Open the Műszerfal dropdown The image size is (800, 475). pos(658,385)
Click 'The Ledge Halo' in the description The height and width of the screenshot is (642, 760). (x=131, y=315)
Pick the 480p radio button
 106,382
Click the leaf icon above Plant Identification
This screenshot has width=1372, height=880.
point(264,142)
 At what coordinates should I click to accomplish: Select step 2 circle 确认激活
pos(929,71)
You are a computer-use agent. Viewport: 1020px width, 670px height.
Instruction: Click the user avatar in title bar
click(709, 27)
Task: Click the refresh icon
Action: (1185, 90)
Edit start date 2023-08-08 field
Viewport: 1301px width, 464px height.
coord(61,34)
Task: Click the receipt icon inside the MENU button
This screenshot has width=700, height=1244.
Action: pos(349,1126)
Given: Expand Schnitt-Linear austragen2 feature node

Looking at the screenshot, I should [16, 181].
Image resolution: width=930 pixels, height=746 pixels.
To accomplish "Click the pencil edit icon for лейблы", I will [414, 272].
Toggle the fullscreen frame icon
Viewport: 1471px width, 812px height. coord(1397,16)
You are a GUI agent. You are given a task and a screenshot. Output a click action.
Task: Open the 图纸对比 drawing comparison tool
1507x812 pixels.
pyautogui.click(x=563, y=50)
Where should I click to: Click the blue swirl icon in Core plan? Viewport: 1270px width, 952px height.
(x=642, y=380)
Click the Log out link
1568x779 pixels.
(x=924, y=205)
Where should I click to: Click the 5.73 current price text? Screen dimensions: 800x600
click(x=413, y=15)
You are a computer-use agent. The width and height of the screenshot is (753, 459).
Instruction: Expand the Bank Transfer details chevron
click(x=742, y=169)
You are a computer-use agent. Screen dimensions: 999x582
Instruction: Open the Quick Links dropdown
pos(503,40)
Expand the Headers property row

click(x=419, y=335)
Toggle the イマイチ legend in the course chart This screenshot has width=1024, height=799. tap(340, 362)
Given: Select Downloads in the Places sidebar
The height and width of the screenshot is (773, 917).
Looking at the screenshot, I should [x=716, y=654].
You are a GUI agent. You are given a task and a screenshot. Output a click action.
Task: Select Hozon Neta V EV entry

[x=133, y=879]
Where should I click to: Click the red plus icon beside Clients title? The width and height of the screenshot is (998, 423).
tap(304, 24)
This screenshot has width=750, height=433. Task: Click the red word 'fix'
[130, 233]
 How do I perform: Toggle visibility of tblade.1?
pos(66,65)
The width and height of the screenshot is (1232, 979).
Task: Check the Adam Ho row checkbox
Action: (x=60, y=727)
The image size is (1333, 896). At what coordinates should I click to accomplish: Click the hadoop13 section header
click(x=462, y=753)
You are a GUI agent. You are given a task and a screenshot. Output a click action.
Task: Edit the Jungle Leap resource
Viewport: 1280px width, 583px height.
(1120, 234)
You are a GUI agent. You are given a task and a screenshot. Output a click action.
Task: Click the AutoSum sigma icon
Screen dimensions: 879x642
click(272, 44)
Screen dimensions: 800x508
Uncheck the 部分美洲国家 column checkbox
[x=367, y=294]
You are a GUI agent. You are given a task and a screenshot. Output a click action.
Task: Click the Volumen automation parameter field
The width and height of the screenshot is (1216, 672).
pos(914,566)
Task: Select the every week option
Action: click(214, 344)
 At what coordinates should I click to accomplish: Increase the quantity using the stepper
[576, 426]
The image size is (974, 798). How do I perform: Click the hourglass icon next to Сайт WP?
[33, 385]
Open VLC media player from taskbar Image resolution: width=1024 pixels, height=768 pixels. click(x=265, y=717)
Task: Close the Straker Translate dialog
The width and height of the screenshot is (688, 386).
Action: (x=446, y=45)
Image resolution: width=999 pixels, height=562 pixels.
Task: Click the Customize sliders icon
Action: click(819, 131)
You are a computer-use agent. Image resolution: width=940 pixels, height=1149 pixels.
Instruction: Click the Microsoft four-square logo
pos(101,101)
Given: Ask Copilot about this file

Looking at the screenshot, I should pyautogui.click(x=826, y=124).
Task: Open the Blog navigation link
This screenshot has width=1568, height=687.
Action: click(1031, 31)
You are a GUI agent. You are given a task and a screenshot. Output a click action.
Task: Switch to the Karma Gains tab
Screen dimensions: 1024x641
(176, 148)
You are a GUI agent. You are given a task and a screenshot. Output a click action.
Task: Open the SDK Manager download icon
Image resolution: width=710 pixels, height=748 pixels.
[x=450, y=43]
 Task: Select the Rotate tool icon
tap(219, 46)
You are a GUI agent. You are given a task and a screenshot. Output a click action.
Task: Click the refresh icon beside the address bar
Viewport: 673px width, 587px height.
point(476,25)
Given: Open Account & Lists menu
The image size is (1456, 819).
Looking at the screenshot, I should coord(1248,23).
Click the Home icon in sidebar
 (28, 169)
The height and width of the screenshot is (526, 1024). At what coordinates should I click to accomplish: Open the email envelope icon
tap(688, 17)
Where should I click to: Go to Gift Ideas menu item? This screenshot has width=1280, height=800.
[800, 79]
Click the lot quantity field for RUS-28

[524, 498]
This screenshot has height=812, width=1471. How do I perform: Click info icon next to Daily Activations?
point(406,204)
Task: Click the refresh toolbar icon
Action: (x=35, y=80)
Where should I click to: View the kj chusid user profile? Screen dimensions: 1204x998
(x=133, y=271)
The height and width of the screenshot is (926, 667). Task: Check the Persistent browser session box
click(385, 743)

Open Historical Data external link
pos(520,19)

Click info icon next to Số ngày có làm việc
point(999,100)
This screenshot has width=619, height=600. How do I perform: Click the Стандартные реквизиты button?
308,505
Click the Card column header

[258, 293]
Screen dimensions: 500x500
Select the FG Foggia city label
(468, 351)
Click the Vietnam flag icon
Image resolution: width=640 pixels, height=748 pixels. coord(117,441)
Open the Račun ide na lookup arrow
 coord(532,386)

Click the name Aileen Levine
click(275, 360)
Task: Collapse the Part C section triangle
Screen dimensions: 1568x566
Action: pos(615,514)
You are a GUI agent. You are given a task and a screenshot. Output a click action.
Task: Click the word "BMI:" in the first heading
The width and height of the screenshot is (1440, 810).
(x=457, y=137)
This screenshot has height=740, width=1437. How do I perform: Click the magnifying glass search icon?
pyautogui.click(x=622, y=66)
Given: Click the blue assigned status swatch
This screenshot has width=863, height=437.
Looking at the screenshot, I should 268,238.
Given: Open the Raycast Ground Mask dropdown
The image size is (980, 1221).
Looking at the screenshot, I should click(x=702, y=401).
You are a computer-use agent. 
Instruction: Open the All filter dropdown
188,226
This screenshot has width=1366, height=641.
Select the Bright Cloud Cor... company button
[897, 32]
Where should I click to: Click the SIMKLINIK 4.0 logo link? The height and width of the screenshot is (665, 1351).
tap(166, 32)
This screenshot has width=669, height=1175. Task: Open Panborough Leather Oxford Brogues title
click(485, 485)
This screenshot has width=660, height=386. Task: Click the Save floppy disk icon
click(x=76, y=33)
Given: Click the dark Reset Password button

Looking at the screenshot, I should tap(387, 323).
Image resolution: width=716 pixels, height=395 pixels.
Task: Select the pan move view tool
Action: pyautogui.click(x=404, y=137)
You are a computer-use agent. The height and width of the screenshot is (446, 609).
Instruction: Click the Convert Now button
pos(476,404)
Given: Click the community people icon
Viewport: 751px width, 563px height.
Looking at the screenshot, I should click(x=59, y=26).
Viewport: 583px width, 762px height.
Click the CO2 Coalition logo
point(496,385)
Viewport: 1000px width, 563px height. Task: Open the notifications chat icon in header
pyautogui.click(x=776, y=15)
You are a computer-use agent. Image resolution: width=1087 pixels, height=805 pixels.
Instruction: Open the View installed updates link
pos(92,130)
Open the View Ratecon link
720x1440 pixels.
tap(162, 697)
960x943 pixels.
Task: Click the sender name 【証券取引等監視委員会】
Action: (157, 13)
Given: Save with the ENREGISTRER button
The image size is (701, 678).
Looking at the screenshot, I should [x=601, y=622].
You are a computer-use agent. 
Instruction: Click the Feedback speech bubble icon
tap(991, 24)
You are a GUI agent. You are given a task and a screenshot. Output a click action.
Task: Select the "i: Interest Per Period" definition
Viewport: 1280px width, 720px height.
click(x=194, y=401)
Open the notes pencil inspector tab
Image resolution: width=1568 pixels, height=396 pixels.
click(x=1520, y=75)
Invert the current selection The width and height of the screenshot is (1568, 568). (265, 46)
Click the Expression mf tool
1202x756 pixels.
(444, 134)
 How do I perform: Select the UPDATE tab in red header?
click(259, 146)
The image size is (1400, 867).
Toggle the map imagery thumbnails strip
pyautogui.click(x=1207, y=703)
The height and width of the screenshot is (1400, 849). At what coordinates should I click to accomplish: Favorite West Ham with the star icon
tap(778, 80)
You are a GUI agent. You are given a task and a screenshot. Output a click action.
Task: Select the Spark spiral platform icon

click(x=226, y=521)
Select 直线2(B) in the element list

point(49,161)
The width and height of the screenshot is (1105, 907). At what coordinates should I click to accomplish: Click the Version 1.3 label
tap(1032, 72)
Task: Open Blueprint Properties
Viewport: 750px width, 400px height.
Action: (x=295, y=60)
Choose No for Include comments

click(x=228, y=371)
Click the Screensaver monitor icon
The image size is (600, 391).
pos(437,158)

+===+

> Work request
Search the listing above for the lines with "Instruction: Open the View" and "Given: Save with the ENREGISTRER button", then output those lines and all lines between them exactly.

> Response area
Instruction: Open the View installed updates link
pos(92,130)
Open the View Ratecon link
720x1440 pixels.
tap(162, 697)
960x943 pixels.
Task: Click the sender name 【証券取引等監視委員会】
Action: (157, 13)
Given: Save with the ENREGISTRER button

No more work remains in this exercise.